— Begin EXTRACTED TEXT —
Final docs updates for testers

docs/detail.md

@@ -230,7 +230,9 @@ See [Advanced results access](results.md) for a more detailed overview of the di
 
 ### `pyco2.sys` arguments
 
-All [keyword arguments](#keyword-arguments) that can be provided to `pyco2.sys` are also available as results with the same keyword.
+All [keyword arguments](#keyword-arguments) that can be provided to `pyco2.sys` and are not settings (i.e., do not begin with `opt_`) are also available as results with the same keyword.
+
+Settings arguments can be found at `co2s.opts`.  They should not be modified there - doing so will have unpredictable consequences for future calculations.
 
 ### pH
 

docs/index.md

@@ -4,9 +4,13 @@
 
     These are the docs for the forthcoming PyCO2SYS v2!
 
-    These instructions will not work for the current version 1.8 that can be installed through pip and conda.
— End EXTRACTED TEXT —
> DO THIS:
Answer these questions from the PyCO2SYS documentation changes above:
(a) Under the new wording, which `pyco2.sys` keyword arguments are left out of the results?
(b) At what location can settings arguments be found?
(c) Which version does index.md say these docs are for?
— Begin STORED RECORDS —
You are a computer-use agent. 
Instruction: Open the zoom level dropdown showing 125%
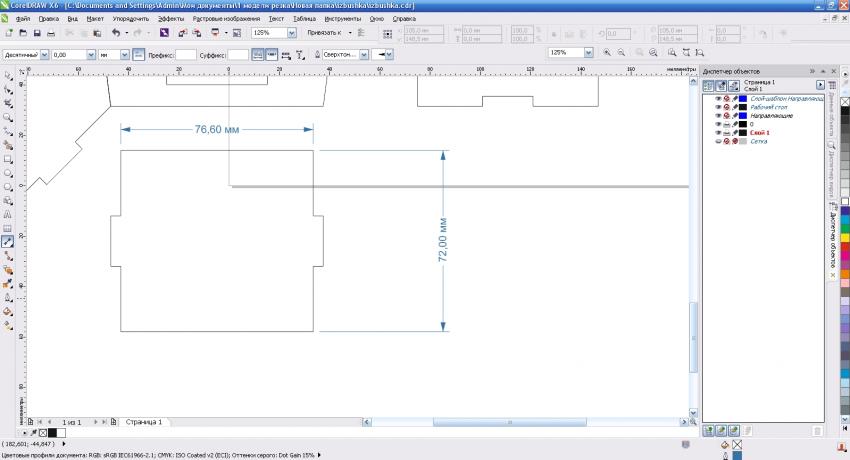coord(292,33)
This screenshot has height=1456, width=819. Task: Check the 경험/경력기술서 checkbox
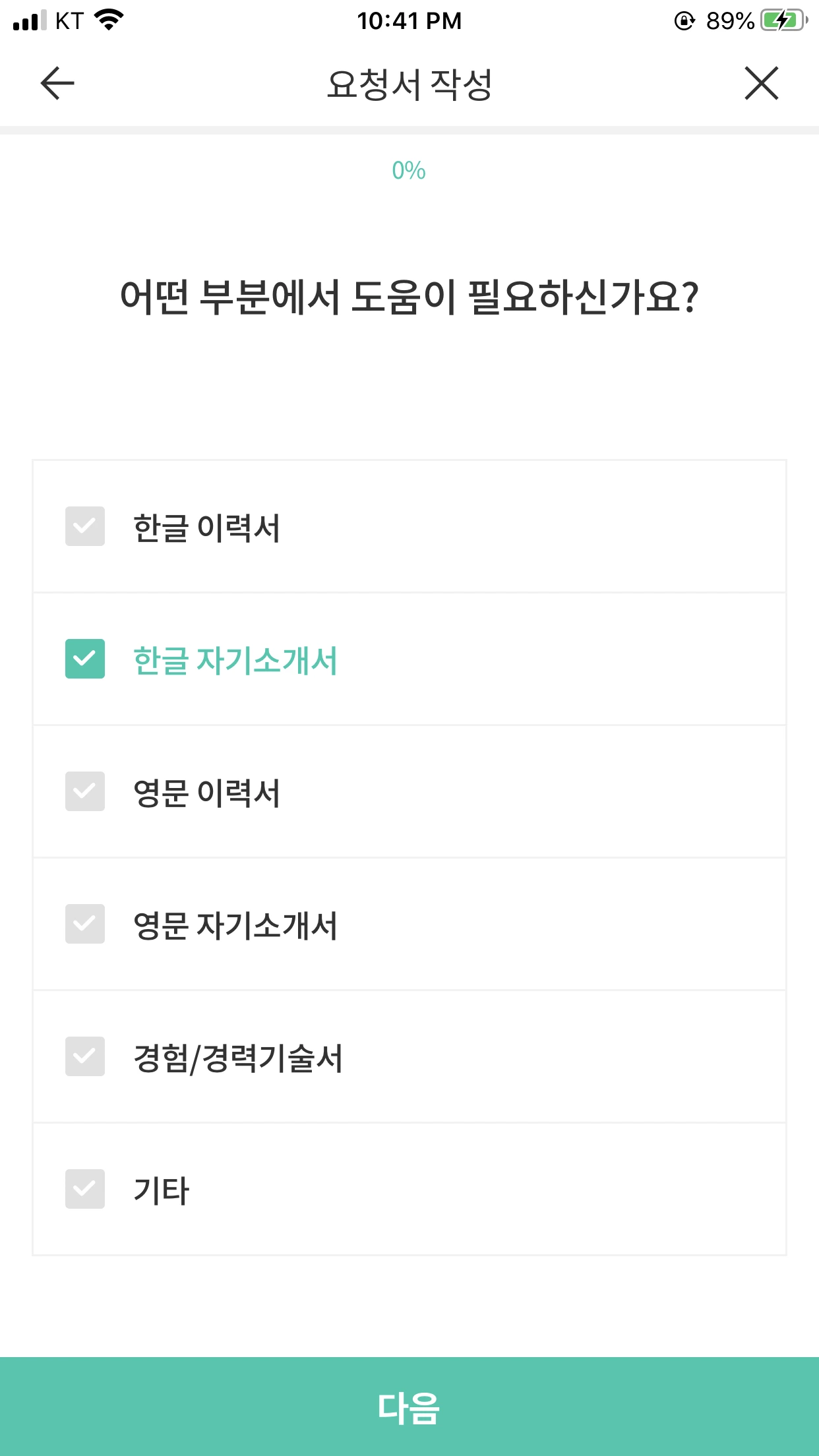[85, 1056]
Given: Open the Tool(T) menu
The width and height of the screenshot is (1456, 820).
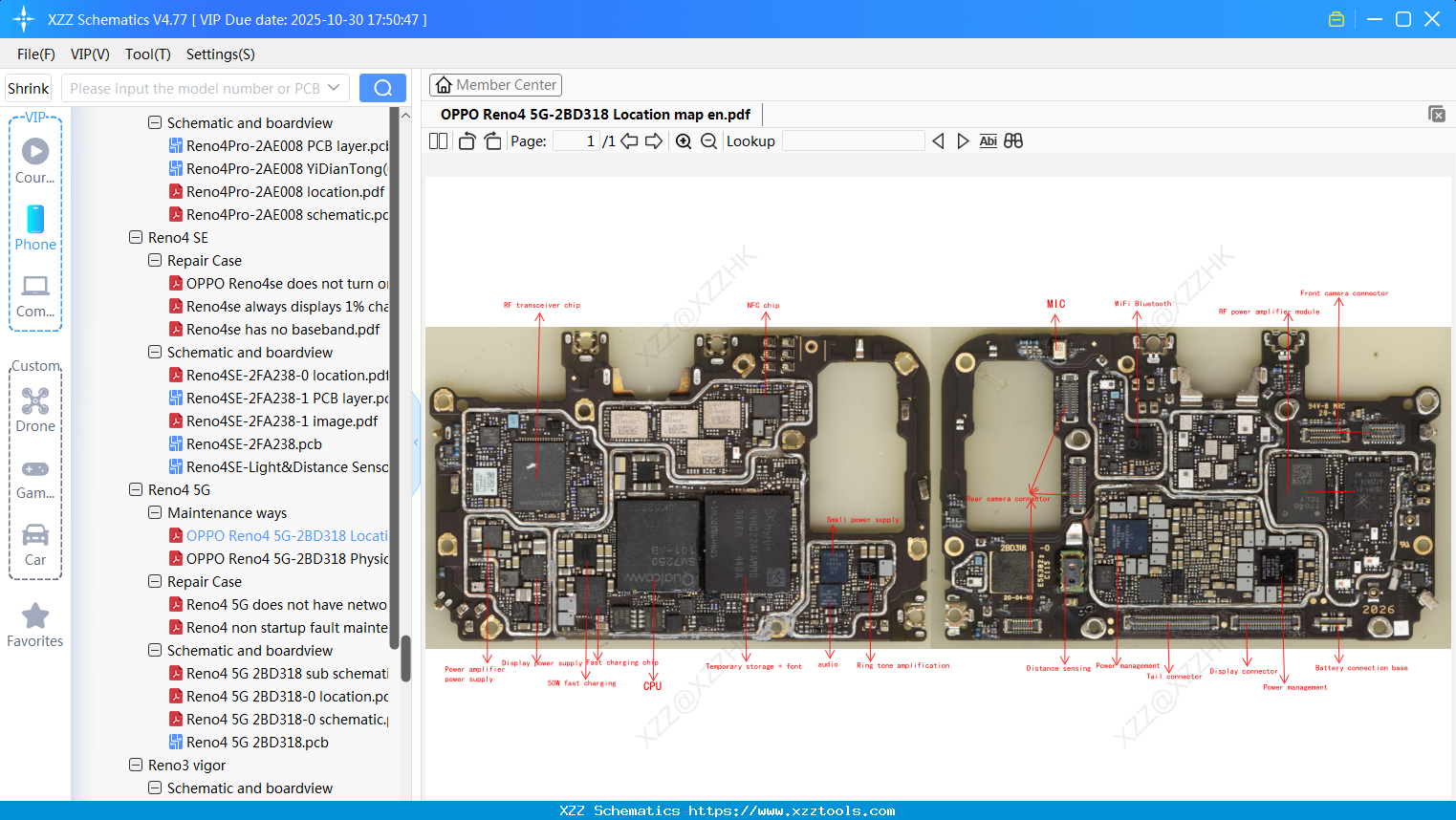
— End STORED RECORDS —
> ANSWER FOR THE TASK:
(a) Settings arguments, meaning those that begin with `opt_`.
(b) `co2s.opts`
(c) The forthcoming PyCO2SYS v2.